Ten referendums were held in Switzerland during 1999. The first four were held on 7 February on changes to the eligibility for membership of the Federal Council (approved), constitutional regulations on organ transplantation (approved), a popular initiative "house ownership for everyone" (rejected) and an amendment to the federal law on spatial planning (approved). The fifth was held on 18 April on a new Swiss Federal Constitution, which was approved.

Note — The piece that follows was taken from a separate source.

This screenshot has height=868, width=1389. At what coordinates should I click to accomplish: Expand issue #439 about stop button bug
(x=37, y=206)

The last five referendums were held on 13 June on the asylum law (approved), on a federal resolution on asylum and foreigners (approved), a federal resolution on the medical prescription of heroin (approved), federal laws on disability and maternity insurance (both rejected).

==Background==

===New constitution===
The proposed new constitution would sever the link between gold and the Swiss franc, which had been required by the old constitution.

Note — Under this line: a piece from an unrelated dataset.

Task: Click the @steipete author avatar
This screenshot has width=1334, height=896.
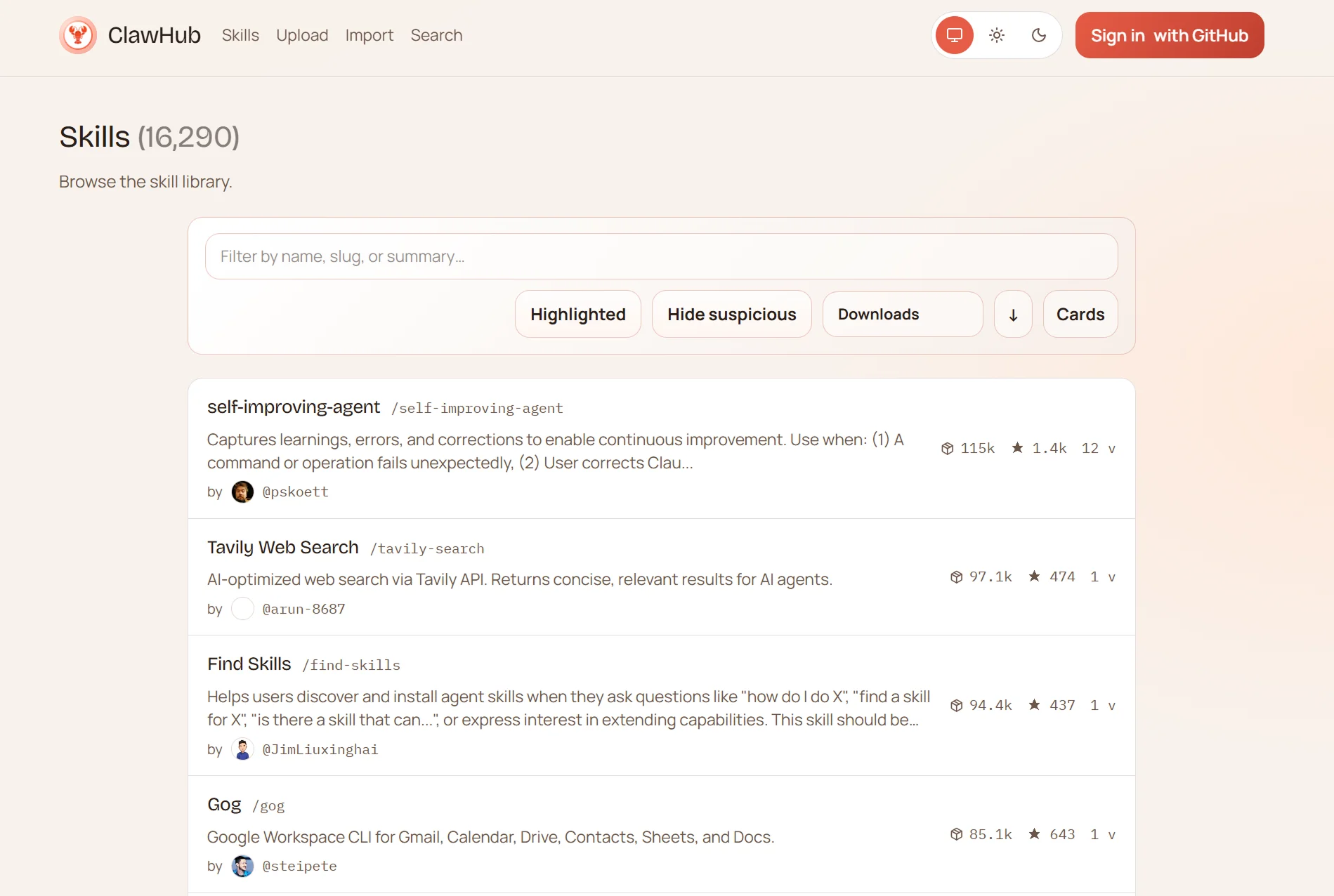Action: pyautogui.click(x=242, y=866)
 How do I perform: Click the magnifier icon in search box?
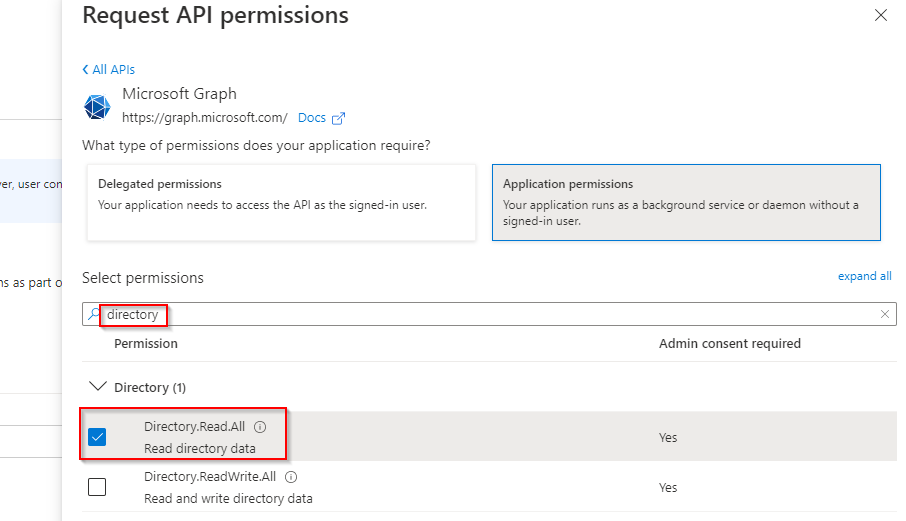94,314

The Swiss National Bank was the last central bank to hold substantial gold reserves to back its currency. The 2590 tonnes of gold provided 40% of the value of the franc.

==Results==

Month: Question; For; Against; Blank/invalid; Total; Registered voters; Turnout; Cantons for; Cantons against
Votes: %; Votes; %; Blank; Invalid; Full; Half; Full; Half
February: Federal Council membership eligibility; 1,287,081; 74.7; 436,511; 25.3; 34,504; 5,457; 1,764,453; 4,641,615; 38.0; 18; 6; 2; 0
Organ transplantation regulations: 1,501,925; 87.8; 209,263; 12.2; 46,216; 5,471; 1,762,875; 38.0; 20; 6; 0; 0
House ownership for everyone: 721,717; 41.3; 1,025,025; 58.7; 19,817; 5,410; 1,771,969; 38.2; 3; 0; 17; 6
Spatial planning law amendment: 952,482; 55.9; 750,130; 44.1; 53,715; 5,699; 1,762,026; 38.0
April: New constitution; 969,310; 59.2; 669,158; 40.8; 23,335; 5,066; 1,666,869; 4,642,854; 35.9; 12; 2; 8; 4
June: Asylum law; 1,443,137; 70.6; 601,389; 29.4; 66,156; 7,282; 2,117,964; 4,646,362; 45.6
Federal resolution on foreigners and asylum: 1,447,984; 70.8; 595,908; 29.2; 68,695; 7,125; 2,119,712; 45.6
Medical prescription of heroin: 1,128,393; 54.4; 944,919; 45.6; 45,297; 6,760; 2,125,369; 45.7
Federal law on disability insurance: 620,797; 30.3; 1,428,986; 69.7; 63,774; 7,102; 2,120,659; 45.6
Federal law on maternity insurance: 822,458; 39.0; 1,286,824; 61.0; 19,146; 6,456; 2,134,884; 45.9
Source: Nohlen

==Aftermath==
The new constitution approved in April made the franc fully fiat, and the Swiss National Bank began selling its gold reserves. Some of the proceeds were used to set up a "solidarity fund" with developing nations. By November, the gold stockpile was reduced to 25%.